EUCROF, the European CRO (Contract Research Organisation) Federation, held elections for their Executive Board at the General Assembly Meeting in Utrecht on December 1st, 2010.

The new Executive Board will take office for a 2 years term and is represented by 5 members:

 

Stefano Marini MD (Italy), President

Dr. Dagmar Chase (Germany), Vice-President

Dr. Ana Jurczynska (Spain), Treasurer

Tanja Hoffman (The Netherlands), Secretary

Dr. Hubert Mechin (France), Board Member

 

EUCROF is a non-profit Federation of Associations representing CROs in Europe. It was founded in 2005, with its headquarters in The Netherlands, and its operating office in Italy (Rome).

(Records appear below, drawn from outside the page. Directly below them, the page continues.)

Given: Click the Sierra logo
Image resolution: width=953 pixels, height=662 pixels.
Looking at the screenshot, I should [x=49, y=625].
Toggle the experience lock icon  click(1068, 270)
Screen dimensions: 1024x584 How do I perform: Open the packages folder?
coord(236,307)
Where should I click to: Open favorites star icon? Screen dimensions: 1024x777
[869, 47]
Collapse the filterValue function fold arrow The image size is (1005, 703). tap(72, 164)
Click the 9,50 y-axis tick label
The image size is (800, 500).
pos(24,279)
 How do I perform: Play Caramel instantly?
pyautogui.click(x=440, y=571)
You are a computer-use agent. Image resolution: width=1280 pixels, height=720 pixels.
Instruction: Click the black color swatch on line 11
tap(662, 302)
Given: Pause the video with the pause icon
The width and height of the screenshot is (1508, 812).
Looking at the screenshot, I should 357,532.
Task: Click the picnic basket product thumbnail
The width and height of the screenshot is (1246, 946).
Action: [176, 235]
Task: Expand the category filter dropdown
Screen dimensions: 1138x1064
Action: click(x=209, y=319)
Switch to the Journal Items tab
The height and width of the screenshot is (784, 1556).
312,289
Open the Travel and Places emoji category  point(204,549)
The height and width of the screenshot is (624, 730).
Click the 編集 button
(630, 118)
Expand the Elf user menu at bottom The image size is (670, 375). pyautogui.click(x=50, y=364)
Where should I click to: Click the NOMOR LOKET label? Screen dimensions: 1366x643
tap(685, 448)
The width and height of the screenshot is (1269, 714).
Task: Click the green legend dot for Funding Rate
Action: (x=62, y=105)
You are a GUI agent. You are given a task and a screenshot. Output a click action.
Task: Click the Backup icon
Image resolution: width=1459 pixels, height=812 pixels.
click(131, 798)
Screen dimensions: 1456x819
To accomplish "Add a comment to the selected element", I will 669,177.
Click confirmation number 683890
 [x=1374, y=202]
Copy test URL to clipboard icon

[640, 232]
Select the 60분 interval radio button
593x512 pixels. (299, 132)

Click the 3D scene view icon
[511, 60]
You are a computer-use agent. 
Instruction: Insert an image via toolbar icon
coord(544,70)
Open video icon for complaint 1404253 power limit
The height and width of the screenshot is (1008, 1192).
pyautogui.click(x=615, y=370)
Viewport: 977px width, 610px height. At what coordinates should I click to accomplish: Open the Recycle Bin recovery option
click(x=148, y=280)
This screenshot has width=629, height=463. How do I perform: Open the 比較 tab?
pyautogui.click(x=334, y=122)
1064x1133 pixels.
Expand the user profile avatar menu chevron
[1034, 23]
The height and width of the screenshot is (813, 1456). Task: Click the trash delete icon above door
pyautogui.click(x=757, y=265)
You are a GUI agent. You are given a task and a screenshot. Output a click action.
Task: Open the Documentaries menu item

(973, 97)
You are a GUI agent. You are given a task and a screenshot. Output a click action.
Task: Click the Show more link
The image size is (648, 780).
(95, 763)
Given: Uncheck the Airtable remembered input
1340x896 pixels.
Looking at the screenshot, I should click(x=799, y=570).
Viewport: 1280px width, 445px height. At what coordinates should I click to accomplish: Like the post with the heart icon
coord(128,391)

At present, EUCROF represents around 260 CROs and 11.000 employees distributed across the following CRO Associations:

 

ACRO-CZ Czech Republic

ACRON The Netherlands

AECIC Spain

AFCROs France

AICRO Italy

BeCRO Belgium

BVMA Germany

CCRA United Kingdom

NCROF Norway

 

During 2010, EUCROF changed their bylaws and it is now possible for individual CROs to apply for an Associate Membership. This Associate Membership is mainly applicable for CROs in European countries in which no national CRO Association is yet established, and EUCROF will stimulate and support these individual CROs to build a CRO Association. At present, two CROs have already been accepted as an Associate Member: one from Greece and one from Portugal.

 

The objectives of EUCROF are to represent and promote CROs located in Europe by:

 

Communication with clinical research stakeholders

Improving knowledge, competence and skills of CROs located in Europe.

 

 

These objectives are pursued by:

 

Maintaining a legal entity to represent the interests of European CROs before regulatory bodies, the pharmaceutical and biotech industry, medicinal and research community and patients’ associations

Contributing to the development of International Legislation applicable to the research community in Europe and beyond

Promoting exchange of information between members

Promoting and supporting high quality clinical research

Developing training and educational programmes for clinical research

Organising international meetings/congresses.